_Required work:_
1. In the text on PANS and PANDAS, what defines the PANS syndrome?
2. Pick up the text on PANS and PANDAS after its final sentence and keep writing.

_Excerpted passage:_
↓

PANS is a syndrome, and PANDAS, a subset of PANS, is a disorder.
Pediatric Acute-Onset Neuropsychiatric Syndrome
Pediatric Autoimmune Neuropsychiatric Disorder Associated with Streptococcal infection
A syndrome is a collection of symptoms and signs that occur together in a recognizable manner. In the case of PANS, the syndrome is defined by the abrupt onset of OCD or eating restrictions in conjunction with a constellation of behavioral, emotional, cognitive, and physical symptoms. These symptoms go together in such a way that they could be defined by the PANS Diagnostic Criteria, which emphasize that PANS is recognized not only by the abruptness of symptom onset but also by the multiplicity of areas of dysfunction.
When the cause (etiology) and disease mechanism of a syndrome are known, it is more precisely defined as a disorder, with defined approaches to treatment and prevention.

↑

_Collected data:_

↓

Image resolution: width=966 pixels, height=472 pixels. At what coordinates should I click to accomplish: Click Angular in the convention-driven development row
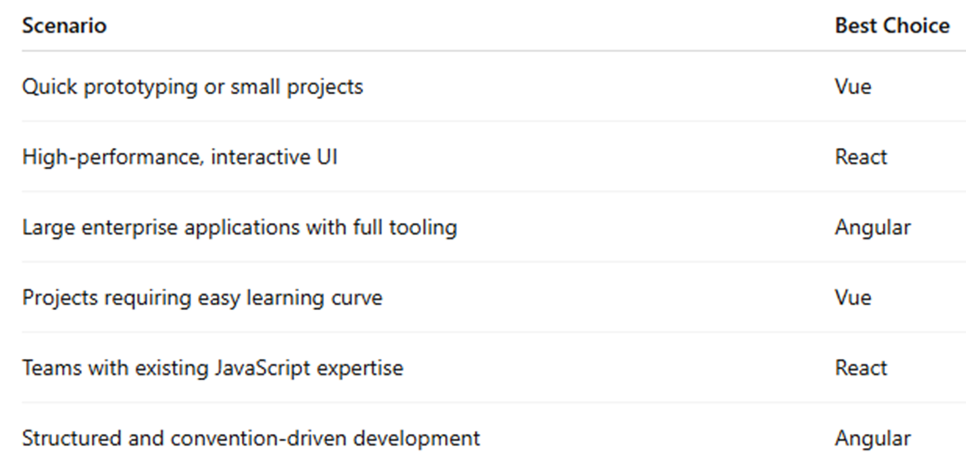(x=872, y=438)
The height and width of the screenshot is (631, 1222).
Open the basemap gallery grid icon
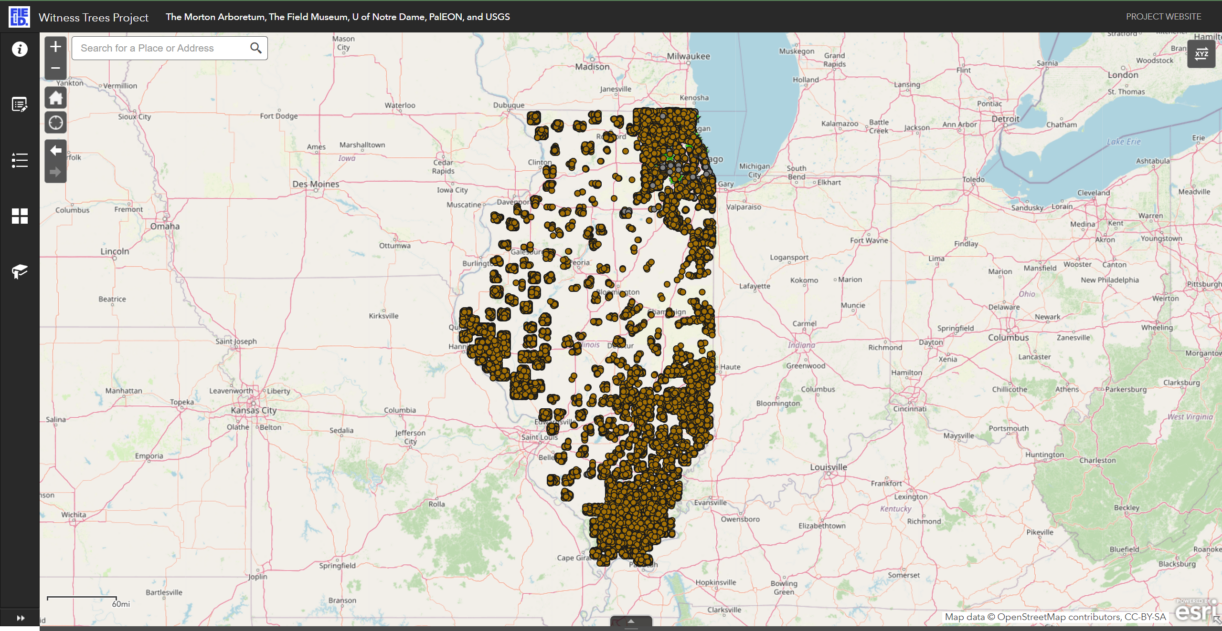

↑

_Answers given:_
1. The abrupt onset of OCD or eating restrictions together with a constellation of behavioral, emotional, cognitive, and physical symptoms.

2.
PANDAS is a Disorder
PANDAS is a disorder that has a known etiology, disease mechanism, and approach to treatment. A more modern name for PANDAS is post-streptococcal autoimmune basal ganglia encephalitis which tells us that the etiology was a group A streptococcal infection/exposure; the disease mechanism is neuroinflammation of the basal ganglia, and treatment involves the eradication of the microbial trigger and quenching of the neuroinflammation. While these treatments are appropriate for the PANDAS disorder, they may not be appropriate for the syndrome PANS, as those symptoms could arise from a number of different etiologies with varying disease mechanisms.
PANS is a Syndrome
Simply put — PANS is a large group of patients who have an abrupt onset of neuropsychiatric symptoms, and PANDAS is a smaller subgroup of children whose symptoms are the result of an abnormal immune response to a group a strep infection.
Treatment of PANS and PANDAS
In many cases, it doesn’t matter if the diagnosis is PANS or PANDAS because the primary focus of treatment is the same – relief of the child’s symptoms. The child deserves to feel better as quickly as possible, whether suffering from a “syndrome” or a “disorder.” Thus, for both PANS and PANDAS diagnoses, medications should be prescribed to reduce symptom severity and training in behavioral strategies provided to improve the child’s overall functioning.